Presumed Bilateral Ciliary Body Medulloepithelioma in a Child with Pleuropulmonary Blastoma and DICER1 Mutation

Background and clinical significance: Ciliary body medulloepithelioma (CBME) is a rare germinal tumor deriving from nonpigmented ciliary epithelium, usually occurring during the first decade of life. Typically, the diagnosis is delayed as a result of the tumor's slow growth and late onset of symptoms. Primary enucleation is commonly required; nevertheless, globe-sparing means of therapy have been successful in selected cases. CBME is among the spectrum of neoplasms associated with DICER1 cancer predisposition syndrome. Case presentation: Herein, we report a case of a 6-year-old boy with a history of pleuropulmonary blastoma type II and DICER1 mutation who presented with leukocoria in his right eye. After a thorough ophthalmological evaluation, he was diagnosed with CBME. Because of the large size of the lesion and vitreous seeding, the eye was enucleated.
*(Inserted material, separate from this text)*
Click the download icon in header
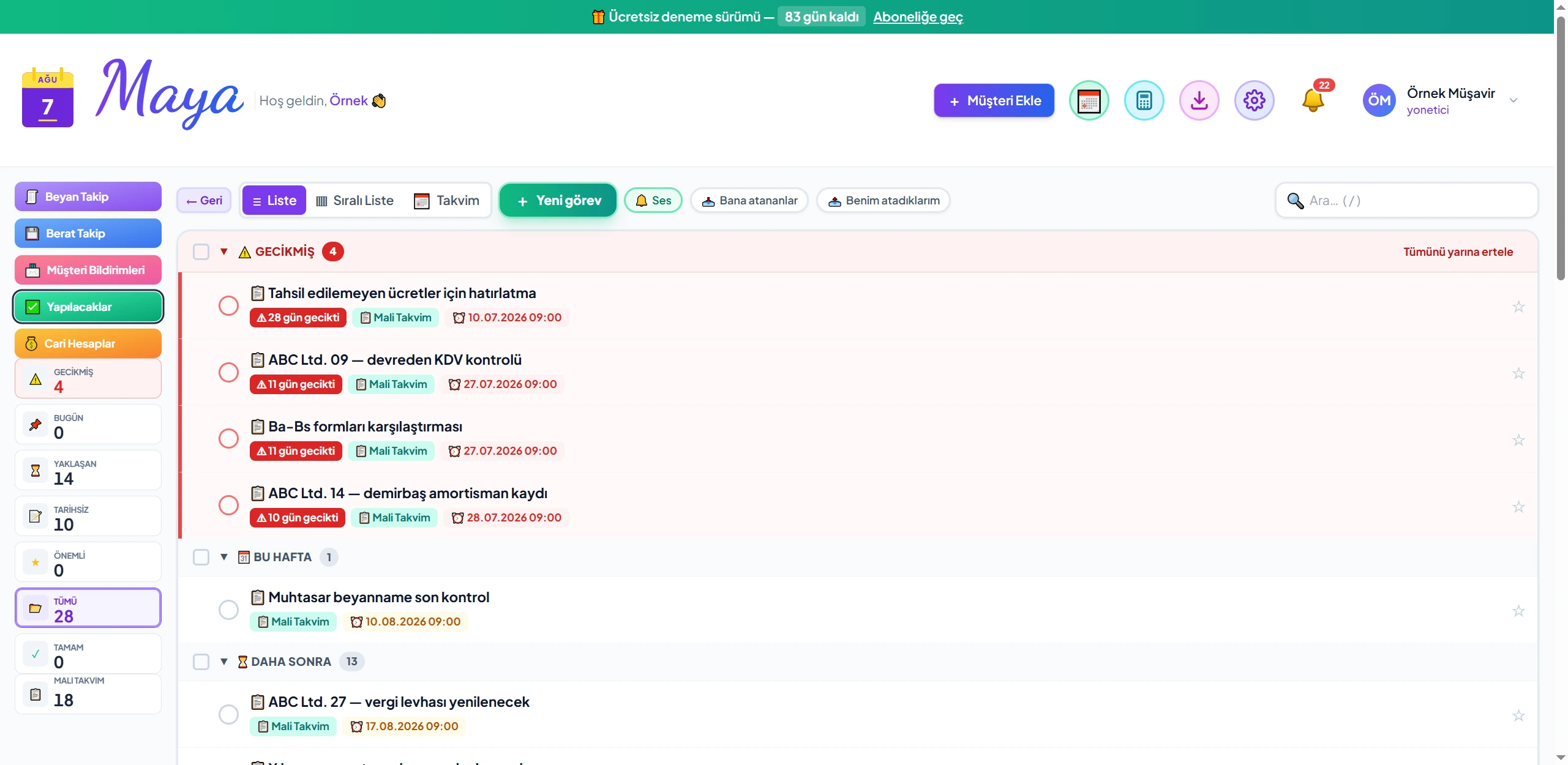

Histopathology confirmed the diagnosis of a benign teratoid medulloepithelioma. After 2 years of regular ophthalmological examinations, a new lesion was detected in the left eye. Three cycles of transscleral cryotherapy allowed for tumor control and globe salvage. The patient remains recurrence-free 6 months after the last treatment. Conclusions: This report should raise awareness among clinicians about the possibility of bilateral CBME and the necessity of regular ophthalmological screening in patients with DICER1 syndrome, especially those previously treated for CBME.